Мне популярно растолковали, сколь укрепит престиж отчизны блеск обновленного фасада, как важно, чтобы все визитеры прониклись трепетом и восторгом. Надеюсь, радение было не зряшным, а впечатление — благоприятным. Но цирк уехал, а мы остались в своей гуртовой коммунальной жизни.

Впрочем, по сей день носятся слухи, что ярмарочные огни не потушены, бал-маскарад еще продлится. Чтоб мы не узнали Новой Голландии, ее модернистски оденут в стекло. Словом, все будет, как у людей.

Тем более что мы не утратили доброй способности к переменам. Это ответ на Ваш вопрос о нашей Серафиме Сергеевне. О кроткой Серафиме Сергеевне, в чьем доме находило пристанище наше ворованное счастье. Мужайтесь, родной мой: дева скурвилась. Именно так.
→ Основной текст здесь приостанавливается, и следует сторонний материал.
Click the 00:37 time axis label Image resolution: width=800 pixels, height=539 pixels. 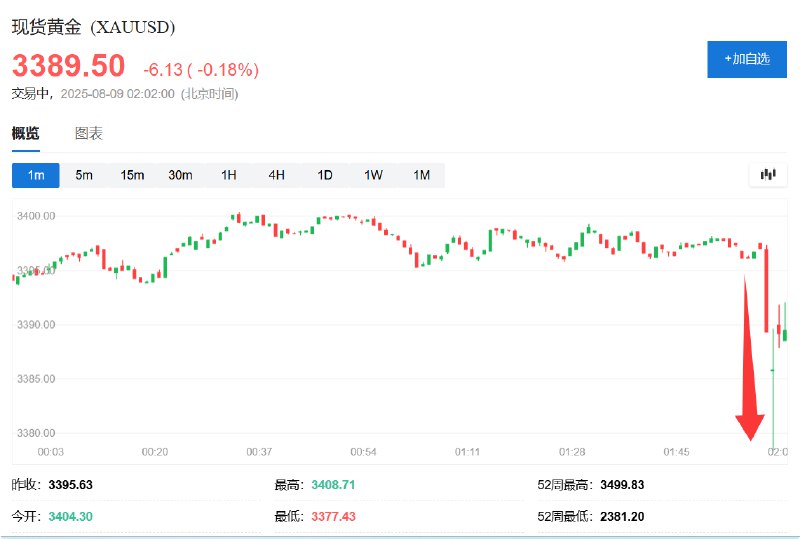[259, 452]
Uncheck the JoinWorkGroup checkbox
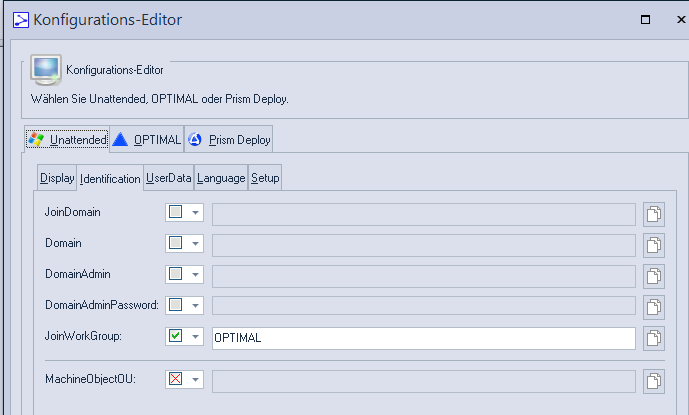This screenshot has height=415, width=689. point(176,338)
Примите как данность. Смахните с глаз скупую слезу.

Вы нипочем бы ее не узнали в даме с климактерической тягой к утраченному великодержавию. Свои монологи она произносит с кликушеской истовостью и, вместе с тем, с таким жестяным советским чеканом! В стиле недавних радиодикторов.

Пробыть с нею более трех минут стало практически невозможным, любое общение превращалось в какой-то экзамен, в тест на выносливость. Как грешник из притчи, увидевший сон о смерти своей, впал в благочестие, так некогда стойкая прогрессистка, увянув, пожухнув, раз навсегда прокляла западные соблазны и обнаружила свой приют в „последнем прибежище негодяев“.

Как это все произошло? Думаю, схема вполне банальна. Глупость, внушаемость, одиночество. И начались посещения сборищ в Румянцевском сквере и знойные речи с блистаньем очей, с воздетыми дланями, с апостольской вибрацией в голосе, о наших корнях и о нашей миссии, о нашей нездешней мистической силе — вся та же постылая паранойя.

В сущности, грустная история при всей ее жалкости и комизме. Есть в ней какая-то бесконечная и неизбывная наша беда. Предопределенный тупик. Вечно все то же! Дней Александровых благословенное начало, а на исходе — всегда Аракчеев, Фотий, военные поселения.

Наши неискренние, уродливые и тягостные для нас отношения, естественно, не могли продолжаться. Мина должна была взорваться. И взорвалась. С треском и чадом. Мы расчихались, расплевались, высказались со всей полнотой. Все, что копилось, все, что гноилось, вышло в конце концов на поверхность.

Она обрушила мне на голову свои клишированные заклятья, я ей с участием сообщила, что все это — плач вдовы по невинности. Впрочем, ей нет причин лить слезы — если Россия способна выдержать своих патриотов, то, безусловно, выдержит всякое испытание. На этом торжественно прекратились все наши связи, мир их пеплу.

Что вспоминалось мне чаще прочего, когда впоследствии я задумывалась об этом неизбежном разрыве? Пожалуй, ее истошный крик, скорей даже вопль: „Хватит нам каяться! Пусть каются перед нами другие!“.